Most of the idiopathic interstitial pneumonias are chronic and UIP is one of the common forms which typically presents in the sixth or seventh decade of life [13]. The absence of fibrosis on pathology and clinical picture does not support a diagnosis of UIP in our patient.  One of the interstitial lung diseases associated with smoking is desquamative interstitial pneumonitis with the most striking feature on pathology being the presence of numerous mononuclear cells with minimal or mild associated fibrosis [14]. Acute interstitial pneumonia (AIP) presents with rapidly progressive respiratory failure analogous to acute respiratory distress syndrome similar to our patient.  In addition, one may find alveolar septal dramatically thickened, however the main finding is extensive interstitial fibroblastic proliferation with an edematous appearing stroma [15]. He had been taking methadone for more than 10 years, and reports of noncardiogenic pulmonary edema with methadone have been reported [16], however it usually develops rapidly within the first few hours following injection, but rarely occurs as late as 24 hours.

The apparent precapillary pulmonary hypertension pattern on right heart cardiac catheterization, together with consistent symptoms, radiologic finding, and absence of other differential diagnosis highly suggest the diagnosis of PVOD/PAH in our patient. Progressive dyspnea and fatigue are the principal clinical manifestations of both PVOD and PCH [17]. Pathology remains the most definitive modality to diagnose PCH [18]. Histologic differential diagnosis includes pulmonary venoocclusive disease, acute vascular congestion, and atelectasis artifact. PVOD may show venous occlusion; however, the distinction between PVOD and PCH may be arbitrary [19]. Acute pulmonary congestion may at first resemble PCH, but lacks the proliferation of capillary-like vessels seen in PCH. Atelectasis artifact will also not show capillary-like vascular proliferation in alveolar septae.  Most cases of PVOD/PAH are idiopathic and it has been postulated that it may represent a common aberrant response to an inciting endothelial injury that leads to widespread fibrosis of pulmonary venules [20]. The diagnostic sensitivity of the classic PVOD triad of patchy ground glass opacities, septal lines, and mediastinal adenopathy is greater than 80 percent [21]. The clinical diagnosis of PVOD can be made in most patients using a constellation of clinical, computed tomographic (contrast-enhanced CT), physiologic, and hemodynamic findings of right heart cardiac catheterization [22]. Delays in the diagnosis of PVOD are common since the condition is rare, the presentation is nonspecific, and not every patient presents with classic features.
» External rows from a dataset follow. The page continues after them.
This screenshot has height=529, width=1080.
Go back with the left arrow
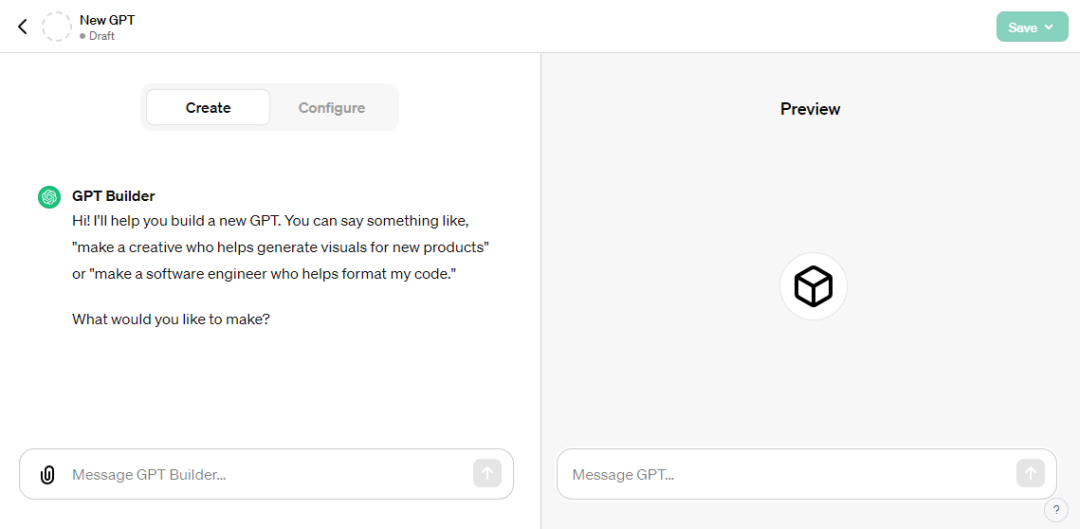(22, 27)
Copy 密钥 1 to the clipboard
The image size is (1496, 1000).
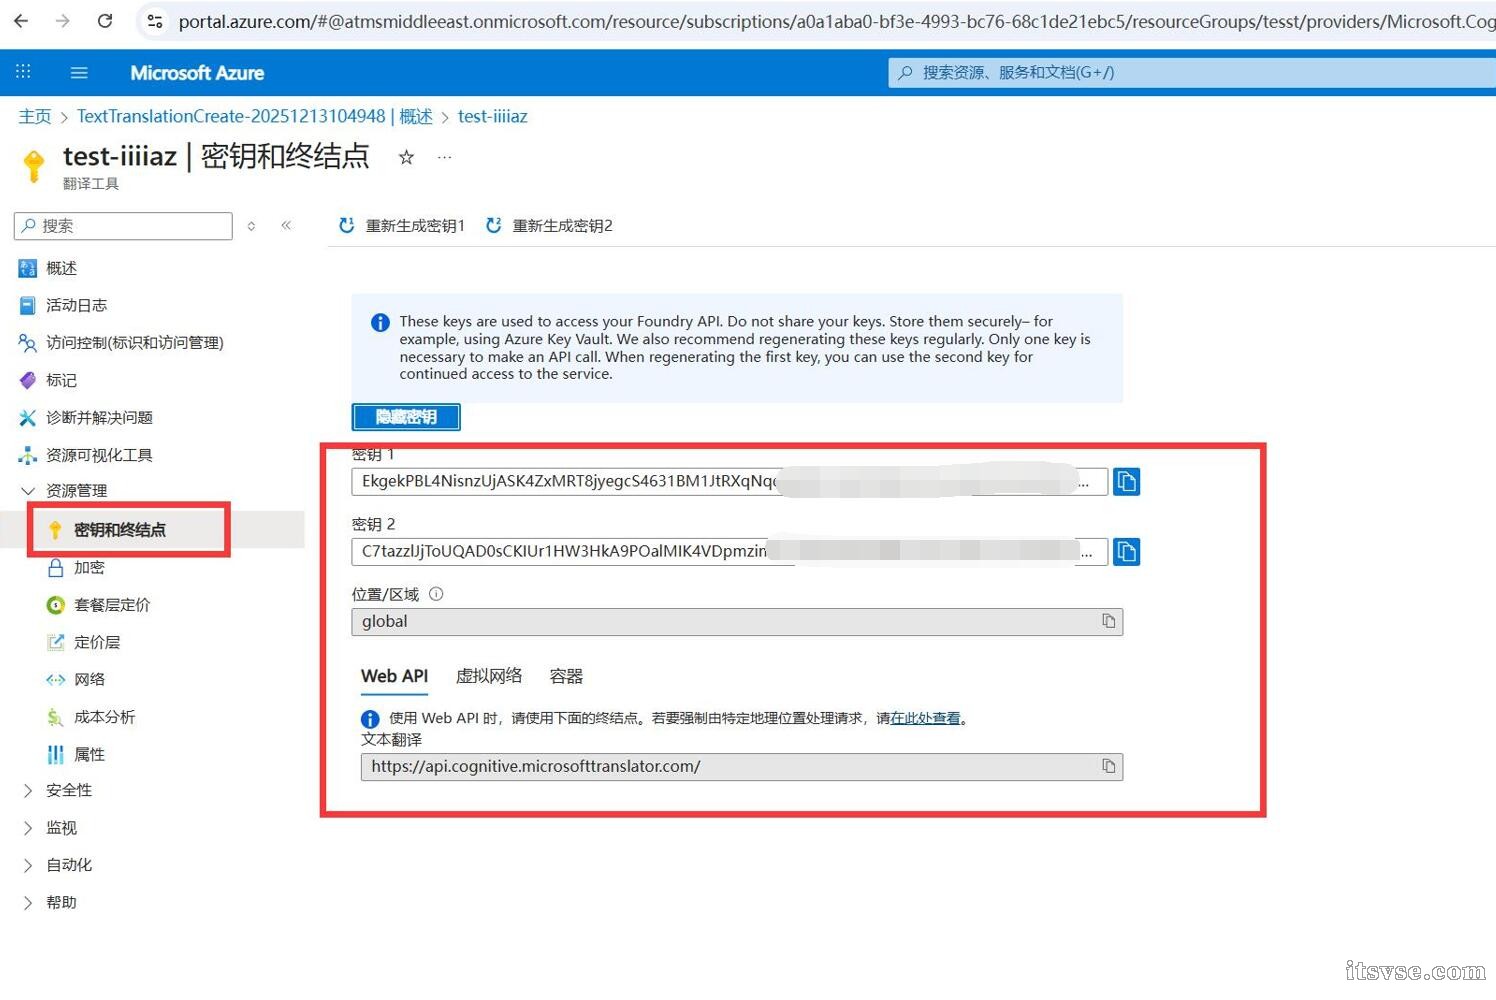pos(1127,481)
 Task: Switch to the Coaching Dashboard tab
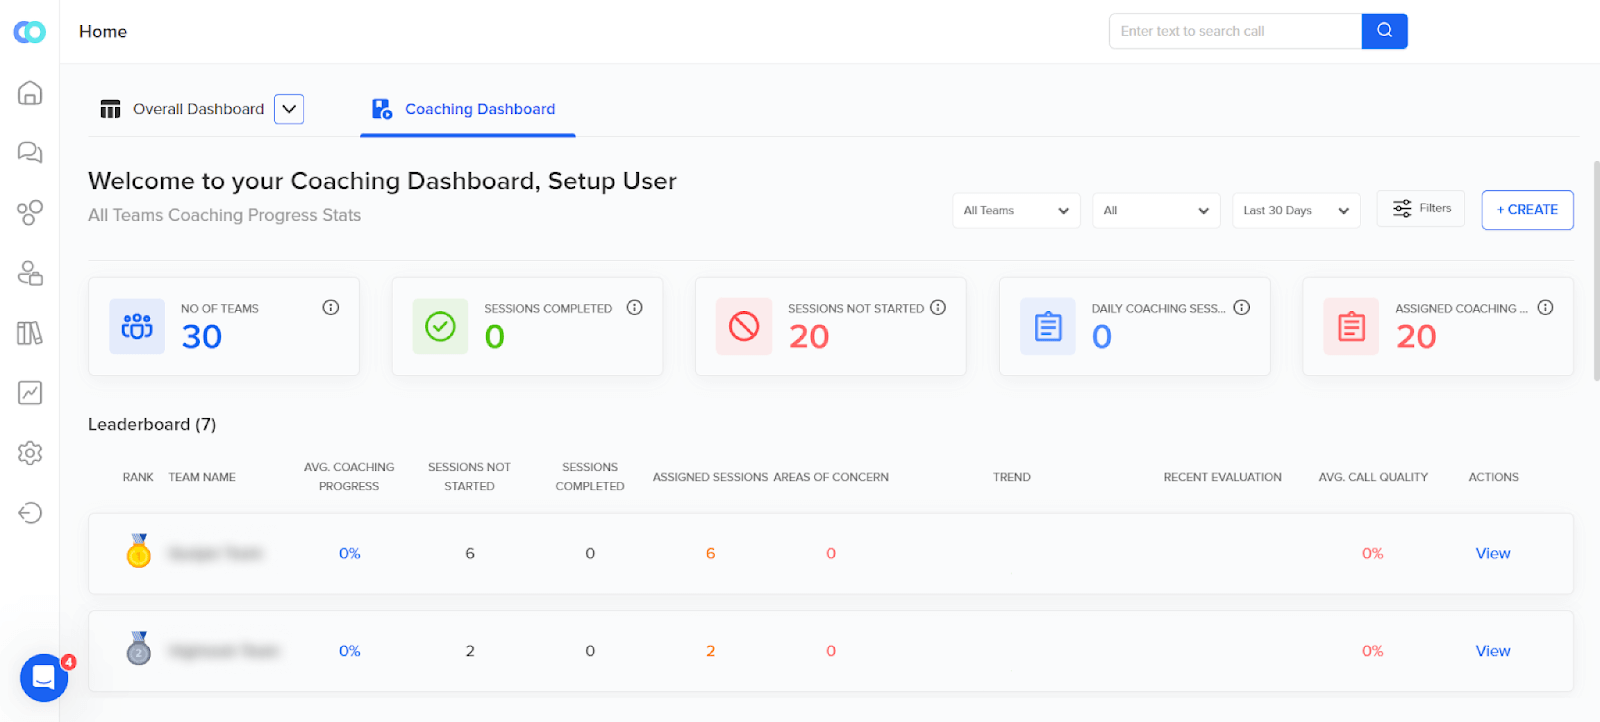467,109
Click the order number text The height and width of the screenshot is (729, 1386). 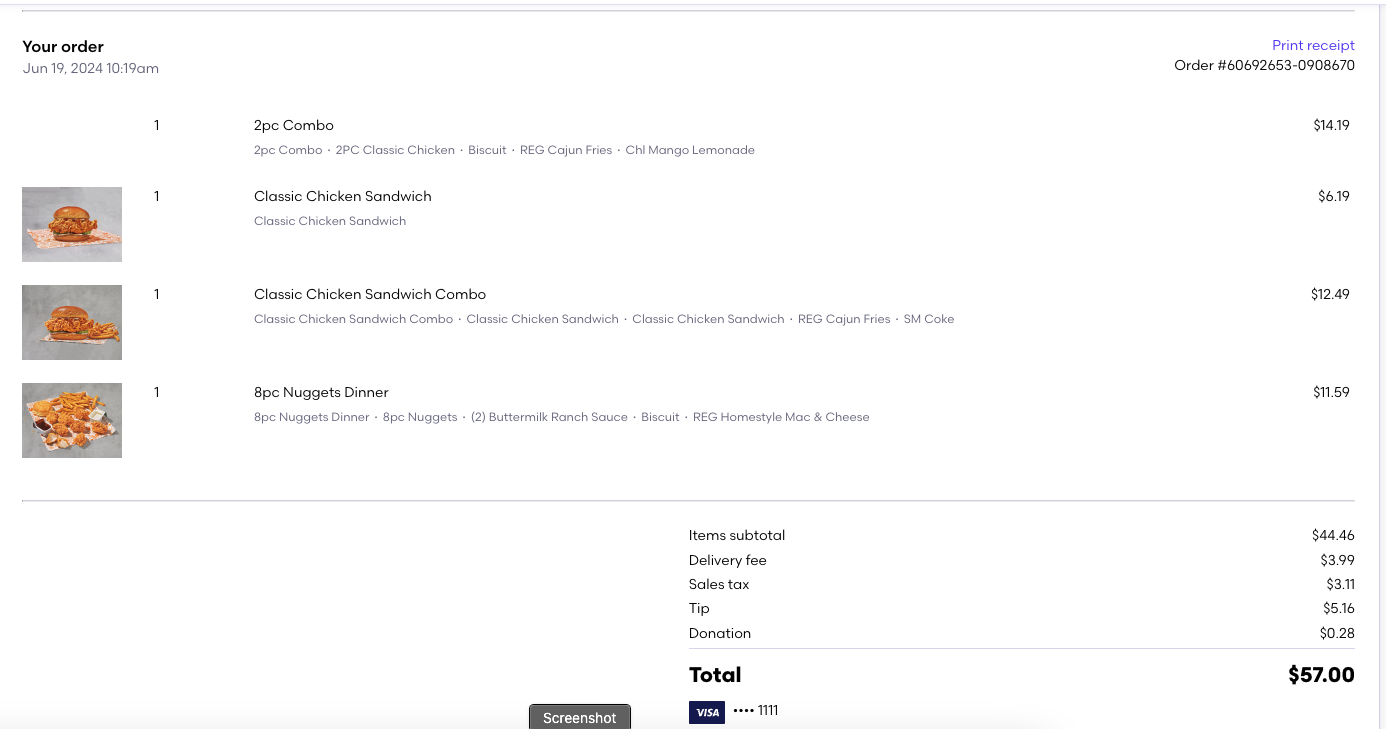(x=1264, y=66)
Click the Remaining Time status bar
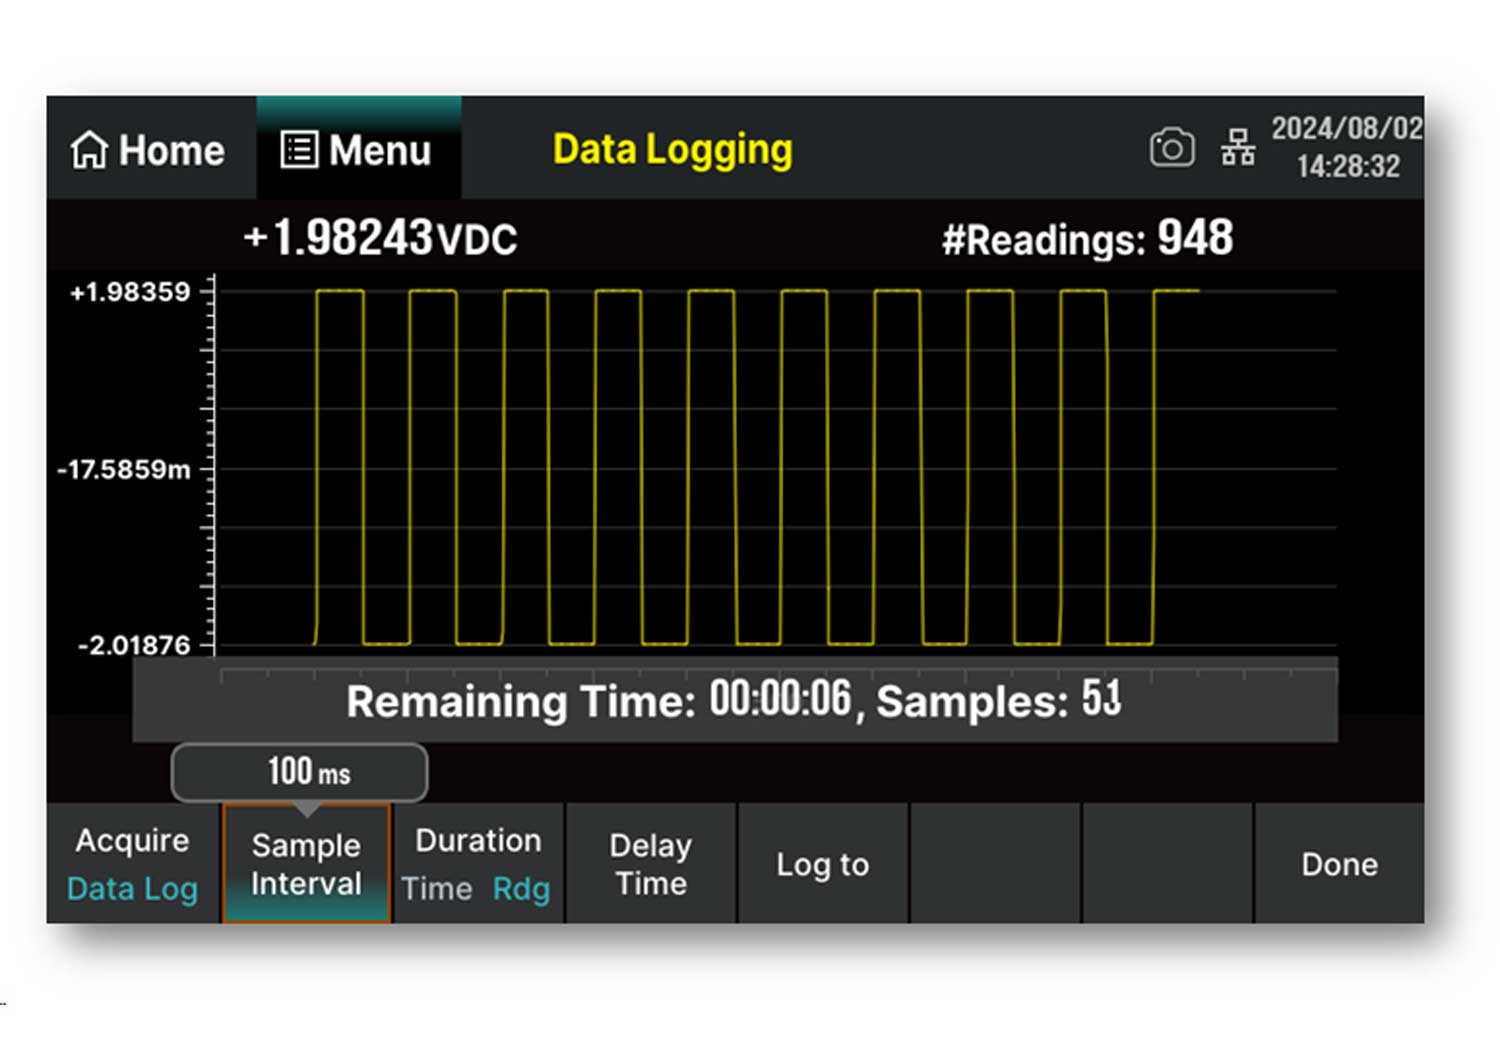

Many patients are initially presumed to have heart failure, CTEPH, or parenchymal lung disease, such as sarcoidosis, cystic fibrosis, or pneumoconiosis (due to chronic interstitial changes on chest radiographs) [23]. Prognosis remains poor with median survival of 3 years [24]. The reason for our patient’s third admission could be due to development of pulmonary edema related to recently started vasodilator treatment which is a well reported complication with PAH targeted therapies in patient with PVOD/PCH [25].

In conclusion, PVOD remains a poorly understood syndrome. It is a disease that is likely a result of multiple insults of diagnostic importance due to its poor outcomes and therefore rapid evaluation for the purpose of early enlistment for transplantation. Furthermore, additional research is required to precisely define the risk factors associated with this condition and to determine optimal therapy.